#### [Required work]
Lay out the lines of the entries below as a numbered list, omitting any blank lines.
++++ Rows ++++
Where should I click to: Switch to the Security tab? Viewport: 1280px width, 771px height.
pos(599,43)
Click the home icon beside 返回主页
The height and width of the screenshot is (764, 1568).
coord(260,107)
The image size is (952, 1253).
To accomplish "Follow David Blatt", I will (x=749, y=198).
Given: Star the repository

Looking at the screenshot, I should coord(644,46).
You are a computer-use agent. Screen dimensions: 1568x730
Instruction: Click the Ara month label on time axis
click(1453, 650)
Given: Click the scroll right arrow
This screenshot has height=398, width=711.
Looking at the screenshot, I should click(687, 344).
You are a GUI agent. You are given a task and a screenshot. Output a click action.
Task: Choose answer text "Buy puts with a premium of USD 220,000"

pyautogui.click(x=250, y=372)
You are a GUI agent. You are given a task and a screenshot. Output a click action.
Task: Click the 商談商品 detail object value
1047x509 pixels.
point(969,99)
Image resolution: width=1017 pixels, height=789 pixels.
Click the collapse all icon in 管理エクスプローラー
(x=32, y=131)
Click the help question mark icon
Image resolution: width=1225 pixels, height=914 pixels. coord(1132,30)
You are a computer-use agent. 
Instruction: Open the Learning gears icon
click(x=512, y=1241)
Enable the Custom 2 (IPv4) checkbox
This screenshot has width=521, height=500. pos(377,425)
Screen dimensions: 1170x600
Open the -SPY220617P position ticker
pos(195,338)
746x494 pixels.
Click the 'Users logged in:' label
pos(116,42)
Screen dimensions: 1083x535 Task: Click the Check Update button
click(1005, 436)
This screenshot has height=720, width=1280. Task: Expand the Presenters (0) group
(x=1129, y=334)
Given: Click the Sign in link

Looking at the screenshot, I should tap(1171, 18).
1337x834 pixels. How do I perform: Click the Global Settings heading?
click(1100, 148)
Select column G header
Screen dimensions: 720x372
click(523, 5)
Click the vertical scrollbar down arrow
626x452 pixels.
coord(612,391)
++++
#### [Exercise response]
1. Where should I click to: Switch to the Security tab? Viewport: 1280px width, 771px height.
2. pos(599,43)
3. Click the home icon beside 返回主页
4. The height and width of the screenshot is (764, 1568).
5. coord(260,107)
6. The image size is (952, 1253).
7. To accomplish "Follow David Blatt", I will (x=749, y=198).
8. Given: Star the repository
9. Looking at the screenshot, I should coord(644,46).
10. You are a computer-use agent. Screen dimensions: 1568x730
11. Instruction: Click the Ara month label on time axis
12. click(1453, 650)
13. Given: Click the scroll right arrow
14. This screenshot has height=398, width=711.
15. Looking at the screenshot, I should click(687, 344).
16. You are a GUI agent. You are given a task and a screenshot. Output a click action.
17. Task: Choose answer text "Buy puts with a premium of USD 220,000"
18. pyautogui.click(x=250, y=372)
19. You are a GUI agent. You are given a task and a screenshot. Output a click action.
20. Task: Click the 商談商品 detail object value
21. 1047x509 pixels.
22. point(969,99)
23. Image resolution: width=1017 pixels, height=789 pixels.
24. Click the collapse all icon in 管理エクスプローラー
25. (x=32, y=131)
26. Click the help question mark icon
27. Image resolution: width=1225 pixels, height=914 pixels. coord(1132,30)
28. You are a computer-use agent. 
29. Instruction: Open the Learning gears icon
30. click(x=512, y=1241)
31. Enable the Custom 2 (IPv4) checkbox
32. This screenshot has width=521, height=500. pos(377,425)
33. Screen dimensions: 1170x600
34. Open the -SPY220617P position ticker
35. pos(195,338)
36. 746x494 pixels.
37. Click the 'Users logged in:' label
38. pos(116,42)
39. Screen dimensions: 1083x535 Task: Click the Check Update button
40. click(1005, 436)
41. This screenshot has height=720, width=1280. Task: Expand the Presenters (0) group
42. (x=1129, y=334)
43. Given: Click the Sign in link
44. Looking at the screenshot, I should tap(1171, 18).
45. 1337x834 pixels. How do I perform: Click the Global Settings heading?
46. click(1100, 148)
47. Select column G header
48. Screen dimensions: 720x372
49. click(523, 5)
50. Click the vertical scrollbar down arrow
51. 626x452 pixels.
52. coord(612,391)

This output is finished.